Question: Given a linked list, remove the n-th node from the end of the linked list and return its head.
eg if we're given a linked and asked to remove the 2nd node from the end:
Give it a try and comeback.
Brute Force
A naive approach might be :
1 > Calculate the total length for the linked list.
2 > Determine the count of the node which is going to be nth from the end.
3 > Parse through the linked list and delete the node by setting it's previous node's next to current node's next.
Code :
var removeNthFromEnd = function(head, n) {
if(n == 0) return head;
let dummy = head;
let len = 0;
while(dummy.next != null){
len++;
dummy = dummy.next;
}
let nth = len-n+1;
let prev = null;
dummy = head;
while(nth-- !=0){
prev = dummy;
dummy = dummy.next;
}
if(prev !=null)
{ prev.next = dummy.next;
dummy.next = null;
}else{
return head.next;
}
return head;
};
An edge case: if for eg:
List : [1,2]
n : 2
In this case, 2 - 2 = 0, so the head must be removed, which means prev will be null.
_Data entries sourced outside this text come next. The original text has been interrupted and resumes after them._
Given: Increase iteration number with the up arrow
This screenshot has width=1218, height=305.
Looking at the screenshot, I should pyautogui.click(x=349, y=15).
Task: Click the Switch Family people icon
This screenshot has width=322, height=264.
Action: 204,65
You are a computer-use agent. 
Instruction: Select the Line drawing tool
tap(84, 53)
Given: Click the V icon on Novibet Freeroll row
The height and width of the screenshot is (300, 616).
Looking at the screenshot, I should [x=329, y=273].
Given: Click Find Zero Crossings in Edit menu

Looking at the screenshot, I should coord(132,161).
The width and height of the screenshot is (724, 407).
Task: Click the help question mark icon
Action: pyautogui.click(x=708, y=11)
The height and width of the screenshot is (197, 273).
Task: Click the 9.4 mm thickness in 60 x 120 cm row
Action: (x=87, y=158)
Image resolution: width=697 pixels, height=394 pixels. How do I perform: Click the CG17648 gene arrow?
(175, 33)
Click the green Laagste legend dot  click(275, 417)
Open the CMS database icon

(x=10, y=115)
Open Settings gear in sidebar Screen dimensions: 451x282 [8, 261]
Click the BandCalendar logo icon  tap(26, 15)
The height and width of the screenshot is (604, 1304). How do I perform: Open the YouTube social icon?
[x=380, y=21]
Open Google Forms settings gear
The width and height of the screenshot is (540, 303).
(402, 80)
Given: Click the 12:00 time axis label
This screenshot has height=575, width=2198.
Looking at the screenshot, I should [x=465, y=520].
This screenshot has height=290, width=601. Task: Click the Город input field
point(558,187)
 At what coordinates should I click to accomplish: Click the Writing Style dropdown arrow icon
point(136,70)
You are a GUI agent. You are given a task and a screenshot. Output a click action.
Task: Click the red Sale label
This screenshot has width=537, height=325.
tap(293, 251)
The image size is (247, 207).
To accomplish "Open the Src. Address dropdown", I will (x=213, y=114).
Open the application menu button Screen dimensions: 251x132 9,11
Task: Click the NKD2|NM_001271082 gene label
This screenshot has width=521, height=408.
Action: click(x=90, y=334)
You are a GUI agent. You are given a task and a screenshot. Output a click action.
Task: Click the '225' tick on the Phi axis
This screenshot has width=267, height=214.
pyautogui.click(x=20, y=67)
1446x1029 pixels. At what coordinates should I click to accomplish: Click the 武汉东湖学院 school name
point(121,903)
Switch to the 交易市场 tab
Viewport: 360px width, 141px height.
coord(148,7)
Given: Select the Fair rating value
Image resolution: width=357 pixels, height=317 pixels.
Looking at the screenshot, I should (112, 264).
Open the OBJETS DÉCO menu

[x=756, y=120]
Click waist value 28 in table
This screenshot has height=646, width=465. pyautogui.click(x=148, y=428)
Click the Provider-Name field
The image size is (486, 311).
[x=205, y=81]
So the following case :
if(prev !=null)
{ prev.next = dummy.next;
dummy.next = null;
}else{
return head.next;
}
But here we parsed the linked list twice, can we do better?
To solve this efficiently, we use concept of two pointers. The idea is really simple and intuitive.
Algorithm :
Step 1> Create two pointers slow and fast,
Step 2> first move the fast pointer to the nth node.
Step 3> now move the fast (at nth) and slow (at head) pointers one node at a time.
Step 4> when the fast pointer reaches the end, slow pointer is at the nth node.
Animation : 
var removeNthFromEnd = function(head, n) {
let fast = head;
let slow = head;
while(n-- > 0){
fast = fast.next;
}
let prev = null;
while(fast != null){
fast = fast.next;
prev = slow;
slow = slow.next;
}
if(prev == null){
return head.next;
}
prev.next = slow.next;
slow.next = null;
return head;
};
That's it ! Hope you liked my explanation.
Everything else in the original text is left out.